Der Klassiker des Glücks ist Epikur

Selbst Immanuel Kant, der große Aufklärer glaubte, dass jemand existieren muss, der dem Tugendhaften sein Glück verbürgt. Der Klassiker des Glücks ist für Ludwig Marcuse der Grieche Epikur. Dieser war in Leidenschaft für das Glücklichsein entflammt und lehrte, was für ein großes Glück dieses Glück ist und aus wie viel Quellen der Mensch es schöpfen kann. Seit jener Zeit gibt es die Epikuräer, die einen unbändigen Enthusiasmus für das Glück haben und sich außerdem gegen alle Gefahren wappnen, die dem Glück drohen.

Für den größten Epikuräer hält Ludwig Marcuse jenen mysteriösen Mann, den seine Zeitgenossen Ecclesiastes nannten. Dieser war erfüllt vom Gedanken an die Nichtigkeit des Daseins und pries dennoch das unermessliche Glück, auf der Welt zu sein. Er pries es umso leidenschaftlicher, je trostloser er in die Abgründe starrte, an deren Hängen das Glück blühte. Die leidenschaftlichsten Epikuräer waren für Ludwig Marcuse die glückseligen Tragiker, zu denen er auch Friedrich Nietzsche zählt, der sein Buch „Ecce Homo“ mit den herrlichen Worten „Das Glück meines Lebens …“ beginnt.

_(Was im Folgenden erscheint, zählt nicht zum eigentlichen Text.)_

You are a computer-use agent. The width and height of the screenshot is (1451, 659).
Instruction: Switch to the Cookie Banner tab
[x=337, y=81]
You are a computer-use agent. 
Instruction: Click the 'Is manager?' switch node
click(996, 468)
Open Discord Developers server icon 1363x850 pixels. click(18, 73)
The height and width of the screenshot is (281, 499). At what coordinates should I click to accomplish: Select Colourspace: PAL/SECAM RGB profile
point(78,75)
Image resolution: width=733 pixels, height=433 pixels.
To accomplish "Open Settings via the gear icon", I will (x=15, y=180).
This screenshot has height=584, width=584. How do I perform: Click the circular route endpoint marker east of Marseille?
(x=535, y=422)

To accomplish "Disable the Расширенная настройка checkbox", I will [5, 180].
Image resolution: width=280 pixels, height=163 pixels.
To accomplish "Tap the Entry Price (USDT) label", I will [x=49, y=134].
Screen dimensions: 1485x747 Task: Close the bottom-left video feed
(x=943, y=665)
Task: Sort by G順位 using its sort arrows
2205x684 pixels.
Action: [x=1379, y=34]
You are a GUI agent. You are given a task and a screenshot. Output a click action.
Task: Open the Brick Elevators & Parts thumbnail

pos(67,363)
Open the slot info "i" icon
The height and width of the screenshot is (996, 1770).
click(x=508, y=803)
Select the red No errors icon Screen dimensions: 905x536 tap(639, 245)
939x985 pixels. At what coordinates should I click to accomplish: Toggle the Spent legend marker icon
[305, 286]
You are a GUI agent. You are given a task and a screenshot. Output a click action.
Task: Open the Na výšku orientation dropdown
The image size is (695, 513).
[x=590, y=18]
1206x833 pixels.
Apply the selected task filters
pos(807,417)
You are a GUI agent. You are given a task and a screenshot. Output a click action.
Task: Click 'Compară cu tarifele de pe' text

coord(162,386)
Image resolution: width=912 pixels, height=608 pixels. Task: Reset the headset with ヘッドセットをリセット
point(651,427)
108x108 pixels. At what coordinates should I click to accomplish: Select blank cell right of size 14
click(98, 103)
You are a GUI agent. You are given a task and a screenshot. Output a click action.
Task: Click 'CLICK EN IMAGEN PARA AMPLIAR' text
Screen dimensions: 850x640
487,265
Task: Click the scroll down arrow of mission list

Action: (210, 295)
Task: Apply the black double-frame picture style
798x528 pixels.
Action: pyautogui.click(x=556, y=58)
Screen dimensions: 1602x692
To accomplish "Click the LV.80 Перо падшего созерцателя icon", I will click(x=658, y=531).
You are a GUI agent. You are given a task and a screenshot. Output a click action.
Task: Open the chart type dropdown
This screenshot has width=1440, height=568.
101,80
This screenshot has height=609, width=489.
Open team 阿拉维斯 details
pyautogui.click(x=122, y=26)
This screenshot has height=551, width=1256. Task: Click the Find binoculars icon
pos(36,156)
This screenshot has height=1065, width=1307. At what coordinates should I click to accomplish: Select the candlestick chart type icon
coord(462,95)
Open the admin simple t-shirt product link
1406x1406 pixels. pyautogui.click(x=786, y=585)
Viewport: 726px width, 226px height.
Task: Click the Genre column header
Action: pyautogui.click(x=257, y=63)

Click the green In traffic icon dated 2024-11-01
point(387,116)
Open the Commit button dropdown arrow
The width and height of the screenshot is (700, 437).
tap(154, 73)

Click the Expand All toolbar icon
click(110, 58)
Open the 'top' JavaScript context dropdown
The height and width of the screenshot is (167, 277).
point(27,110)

Die großen Straßen des Glücks sind kerzengerade

Da das epikureische Glück sehr anfällig war, versuchten sich die Denker dadurch zu helfen, dass sie aus dem unglücklichen Alltag ausbrachen. Angestrebt wurde ein Reich der Freiheit, in dem man so frei war, keine Wünsche mehr zu haben. Der Stoiker Seneca riet den Menschen sich von allem unabhängig zu machen, was ihn feindlich treffen kann. Sein Motto „mir kann nichts geschehen“ umgab Seneca und die Seinen mit dem Glücksgefühl der Stoiker.

Auch Augustinus versuchte auf die Art der Stoiker glücklich zu werden, was ihm allerdings misslang. Er fand sein Glück erst im Glauben an den Erlöser. Das Leben des glücklichen Mönchs Psellus lehrt laut Ludwig Marcuse, dass es einen Plural von Glück gibt und dass diese Mehrzahl, die oft den Gesetzen der Logik widerspricht, in Wirklichkeit ausgezeichnet zusammenpasst. Die großen Straßen des Glücks sind allerdings kerzengerade. Zu ihnen zählen die Bahnen der glücklichen Stoiker und der glücklichen Heiligen.

Ebenso schnurgerade ist der Weg des glücklichen Denkers. So hat beispielsweise Baruch Spinoza gesagt, dass er nachdenkt, um glücklich zu werden. Er fand sein Glück im Erkennen und Lieben des Erkannten. Hier handelt es sich um eine Metamorphose der Weisheit „Denken hilft“ in „Denken ist Glück“. Schöner als Baruch Spinoza kann man nicht ausdrücken, was der Mensch tun muss, um glücklich zu sein.